▶ EXTRACTED DATA:

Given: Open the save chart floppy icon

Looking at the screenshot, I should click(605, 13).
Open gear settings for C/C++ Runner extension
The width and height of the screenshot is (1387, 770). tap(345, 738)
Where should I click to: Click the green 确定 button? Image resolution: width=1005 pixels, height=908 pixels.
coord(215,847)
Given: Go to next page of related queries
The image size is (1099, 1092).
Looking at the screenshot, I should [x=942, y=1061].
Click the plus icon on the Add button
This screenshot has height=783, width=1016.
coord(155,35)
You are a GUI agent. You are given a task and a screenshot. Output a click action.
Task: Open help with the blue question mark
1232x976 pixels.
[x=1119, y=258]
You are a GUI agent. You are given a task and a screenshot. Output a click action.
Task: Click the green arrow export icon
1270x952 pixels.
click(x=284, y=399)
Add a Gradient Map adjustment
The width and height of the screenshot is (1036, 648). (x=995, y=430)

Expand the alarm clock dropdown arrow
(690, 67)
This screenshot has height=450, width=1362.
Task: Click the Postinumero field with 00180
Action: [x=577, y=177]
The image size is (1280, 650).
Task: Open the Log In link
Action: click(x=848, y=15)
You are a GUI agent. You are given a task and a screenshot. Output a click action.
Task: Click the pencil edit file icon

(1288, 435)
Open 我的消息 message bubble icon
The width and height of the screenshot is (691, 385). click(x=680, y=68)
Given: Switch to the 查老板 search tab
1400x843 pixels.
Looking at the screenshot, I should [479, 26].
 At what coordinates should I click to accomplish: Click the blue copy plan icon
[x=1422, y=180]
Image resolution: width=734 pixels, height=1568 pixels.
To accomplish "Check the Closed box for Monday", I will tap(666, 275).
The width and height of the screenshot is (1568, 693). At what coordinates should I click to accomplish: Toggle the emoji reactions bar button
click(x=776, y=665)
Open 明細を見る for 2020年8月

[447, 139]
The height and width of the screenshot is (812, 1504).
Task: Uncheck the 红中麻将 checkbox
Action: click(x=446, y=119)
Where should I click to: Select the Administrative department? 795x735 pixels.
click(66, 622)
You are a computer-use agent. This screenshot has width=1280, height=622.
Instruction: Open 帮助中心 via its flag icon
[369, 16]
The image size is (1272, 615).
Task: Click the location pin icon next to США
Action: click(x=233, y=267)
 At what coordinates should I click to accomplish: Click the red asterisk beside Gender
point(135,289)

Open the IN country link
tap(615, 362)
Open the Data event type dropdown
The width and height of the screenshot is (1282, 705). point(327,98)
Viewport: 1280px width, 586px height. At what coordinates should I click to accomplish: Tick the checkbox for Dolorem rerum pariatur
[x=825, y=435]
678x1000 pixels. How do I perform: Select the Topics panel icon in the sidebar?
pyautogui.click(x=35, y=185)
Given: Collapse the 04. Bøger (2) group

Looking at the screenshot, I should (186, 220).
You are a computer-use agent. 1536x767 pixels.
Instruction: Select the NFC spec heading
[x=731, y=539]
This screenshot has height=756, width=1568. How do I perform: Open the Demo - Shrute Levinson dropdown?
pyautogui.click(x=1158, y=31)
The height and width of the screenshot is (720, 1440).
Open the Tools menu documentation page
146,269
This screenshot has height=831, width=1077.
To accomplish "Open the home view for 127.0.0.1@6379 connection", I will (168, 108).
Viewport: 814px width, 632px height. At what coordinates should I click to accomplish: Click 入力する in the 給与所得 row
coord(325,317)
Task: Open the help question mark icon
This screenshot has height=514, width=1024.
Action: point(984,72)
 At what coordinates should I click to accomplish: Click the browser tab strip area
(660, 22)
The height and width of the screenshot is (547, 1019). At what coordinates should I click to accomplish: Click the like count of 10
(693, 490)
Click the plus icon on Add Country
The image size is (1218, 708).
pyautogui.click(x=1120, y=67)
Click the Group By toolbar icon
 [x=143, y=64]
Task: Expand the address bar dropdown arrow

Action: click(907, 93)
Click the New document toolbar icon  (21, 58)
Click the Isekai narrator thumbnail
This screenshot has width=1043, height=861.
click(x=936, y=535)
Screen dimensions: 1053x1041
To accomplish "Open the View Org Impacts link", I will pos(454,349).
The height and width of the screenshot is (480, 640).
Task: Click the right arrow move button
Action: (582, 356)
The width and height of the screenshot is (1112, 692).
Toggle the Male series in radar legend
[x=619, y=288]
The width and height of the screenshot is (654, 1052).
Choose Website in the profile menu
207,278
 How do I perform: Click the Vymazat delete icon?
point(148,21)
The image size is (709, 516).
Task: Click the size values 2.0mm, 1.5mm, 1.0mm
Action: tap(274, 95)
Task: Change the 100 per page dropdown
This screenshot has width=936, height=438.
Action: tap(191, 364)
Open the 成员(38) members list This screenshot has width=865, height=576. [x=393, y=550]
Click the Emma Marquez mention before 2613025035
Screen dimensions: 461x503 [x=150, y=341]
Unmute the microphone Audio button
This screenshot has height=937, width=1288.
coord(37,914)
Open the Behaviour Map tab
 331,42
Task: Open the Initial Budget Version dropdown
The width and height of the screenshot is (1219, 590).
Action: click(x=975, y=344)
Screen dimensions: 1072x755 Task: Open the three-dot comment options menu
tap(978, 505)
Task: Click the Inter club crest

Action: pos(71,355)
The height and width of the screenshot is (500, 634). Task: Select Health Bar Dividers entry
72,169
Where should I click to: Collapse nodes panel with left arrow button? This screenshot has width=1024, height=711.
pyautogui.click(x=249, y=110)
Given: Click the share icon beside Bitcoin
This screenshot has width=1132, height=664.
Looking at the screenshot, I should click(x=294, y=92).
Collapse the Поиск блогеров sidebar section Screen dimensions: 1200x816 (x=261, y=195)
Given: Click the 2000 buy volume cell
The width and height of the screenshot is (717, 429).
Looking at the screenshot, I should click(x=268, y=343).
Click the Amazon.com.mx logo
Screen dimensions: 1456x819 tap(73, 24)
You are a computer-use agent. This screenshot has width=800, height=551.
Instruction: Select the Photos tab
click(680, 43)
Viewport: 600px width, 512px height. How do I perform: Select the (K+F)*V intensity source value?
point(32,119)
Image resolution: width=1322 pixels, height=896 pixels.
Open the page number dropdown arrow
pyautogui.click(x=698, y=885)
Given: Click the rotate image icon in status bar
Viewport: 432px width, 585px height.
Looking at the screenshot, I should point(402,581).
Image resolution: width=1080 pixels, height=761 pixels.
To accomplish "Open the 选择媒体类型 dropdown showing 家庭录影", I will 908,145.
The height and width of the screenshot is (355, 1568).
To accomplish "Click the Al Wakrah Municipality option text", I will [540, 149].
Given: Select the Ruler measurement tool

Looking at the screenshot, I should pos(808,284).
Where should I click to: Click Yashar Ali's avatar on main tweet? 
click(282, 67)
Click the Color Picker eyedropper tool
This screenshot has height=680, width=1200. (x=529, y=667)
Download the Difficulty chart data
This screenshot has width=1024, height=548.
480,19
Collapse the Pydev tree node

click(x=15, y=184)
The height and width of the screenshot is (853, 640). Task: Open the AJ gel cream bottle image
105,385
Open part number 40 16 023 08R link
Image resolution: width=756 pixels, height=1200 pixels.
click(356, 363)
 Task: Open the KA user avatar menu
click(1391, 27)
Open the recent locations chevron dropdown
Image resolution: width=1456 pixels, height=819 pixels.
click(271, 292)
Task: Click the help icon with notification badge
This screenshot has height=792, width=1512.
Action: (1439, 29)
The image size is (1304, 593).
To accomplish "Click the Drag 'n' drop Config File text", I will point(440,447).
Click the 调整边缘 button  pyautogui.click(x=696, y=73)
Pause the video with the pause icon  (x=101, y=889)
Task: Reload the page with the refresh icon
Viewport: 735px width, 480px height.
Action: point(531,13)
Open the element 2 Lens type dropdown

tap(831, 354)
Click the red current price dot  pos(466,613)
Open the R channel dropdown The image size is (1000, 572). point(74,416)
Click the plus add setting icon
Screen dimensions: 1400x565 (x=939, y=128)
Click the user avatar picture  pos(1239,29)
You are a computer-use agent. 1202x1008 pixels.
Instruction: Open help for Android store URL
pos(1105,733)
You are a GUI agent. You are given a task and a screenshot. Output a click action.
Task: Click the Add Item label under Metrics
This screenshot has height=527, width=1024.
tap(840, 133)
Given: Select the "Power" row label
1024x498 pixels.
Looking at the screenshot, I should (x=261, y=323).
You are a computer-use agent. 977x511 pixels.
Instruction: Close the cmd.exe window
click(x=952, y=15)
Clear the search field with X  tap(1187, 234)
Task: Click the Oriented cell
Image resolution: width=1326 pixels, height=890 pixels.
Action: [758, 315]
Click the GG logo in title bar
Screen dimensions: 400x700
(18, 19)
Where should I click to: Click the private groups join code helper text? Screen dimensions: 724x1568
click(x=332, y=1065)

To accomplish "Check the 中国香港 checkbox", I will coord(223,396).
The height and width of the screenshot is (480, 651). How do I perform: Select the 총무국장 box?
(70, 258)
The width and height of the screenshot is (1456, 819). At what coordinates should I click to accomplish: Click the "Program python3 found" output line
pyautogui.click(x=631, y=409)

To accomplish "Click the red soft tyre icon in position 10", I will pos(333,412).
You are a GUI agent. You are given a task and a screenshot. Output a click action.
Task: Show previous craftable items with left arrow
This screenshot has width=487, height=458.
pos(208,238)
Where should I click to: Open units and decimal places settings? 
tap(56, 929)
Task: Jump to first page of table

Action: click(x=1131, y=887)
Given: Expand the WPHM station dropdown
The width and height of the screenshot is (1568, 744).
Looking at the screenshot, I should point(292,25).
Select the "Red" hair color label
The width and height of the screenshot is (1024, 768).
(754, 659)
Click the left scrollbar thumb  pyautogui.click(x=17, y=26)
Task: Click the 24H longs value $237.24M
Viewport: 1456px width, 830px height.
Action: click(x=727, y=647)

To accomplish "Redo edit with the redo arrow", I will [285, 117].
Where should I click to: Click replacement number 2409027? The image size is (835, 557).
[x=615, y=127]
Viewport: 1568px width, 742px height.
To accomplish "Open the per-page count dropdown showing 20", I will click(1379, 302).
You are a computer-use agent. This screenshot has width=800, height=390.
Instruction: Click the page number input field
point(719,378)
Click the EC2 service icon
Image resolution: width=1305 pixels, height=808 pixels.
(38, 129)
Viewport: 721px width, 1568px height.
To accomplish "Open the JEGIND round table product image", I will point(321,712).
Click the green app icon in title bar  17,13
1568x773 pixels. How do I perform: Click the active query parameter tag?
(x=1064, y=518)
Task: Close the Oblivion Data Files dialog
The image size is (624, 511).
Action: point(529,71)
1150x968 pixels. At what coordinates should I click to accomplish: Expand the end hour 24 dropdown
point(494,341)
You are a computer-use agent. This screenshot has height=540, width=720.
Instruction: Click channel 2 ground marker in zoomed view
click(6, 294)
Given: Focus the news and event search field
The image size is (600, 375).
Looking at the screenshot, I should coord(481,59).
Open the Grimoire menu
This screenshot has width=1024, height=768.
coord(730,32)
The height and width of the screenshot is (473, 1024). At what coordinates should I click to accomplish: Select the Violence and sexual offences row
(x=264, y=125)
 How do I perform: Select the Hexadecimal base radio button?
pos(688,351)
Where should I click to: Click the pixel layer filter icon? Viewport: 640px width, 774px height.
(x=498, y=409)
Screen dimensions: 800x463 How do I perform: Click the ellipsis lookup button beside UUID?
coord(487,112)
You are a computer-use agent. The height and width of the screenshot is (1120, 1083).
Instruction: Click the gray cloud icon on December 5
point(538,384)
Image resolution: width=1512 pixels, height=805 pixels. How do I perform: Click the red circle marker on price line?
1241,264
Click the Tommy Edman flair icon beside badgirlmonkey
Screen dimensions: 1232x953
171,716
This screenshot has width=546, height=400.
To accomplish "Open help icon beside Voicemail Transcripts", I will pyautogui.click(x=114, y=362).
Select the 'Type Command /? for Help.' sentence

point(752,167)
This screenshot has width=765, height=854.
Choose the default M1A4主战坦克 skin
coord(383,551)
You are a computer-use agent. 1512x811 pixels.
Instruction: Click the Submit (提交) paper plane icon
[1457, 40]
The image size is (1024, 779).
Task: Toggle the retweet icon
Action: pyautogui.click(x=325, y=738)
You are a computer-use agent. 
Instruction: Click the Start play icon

▶ PROMPT: What lines above contain the string "cell"? Copy all of them.

▶ EXERCISE SOLUTION:
Given: Click the 2000 buy volume cell
Task: Click the Oriented cell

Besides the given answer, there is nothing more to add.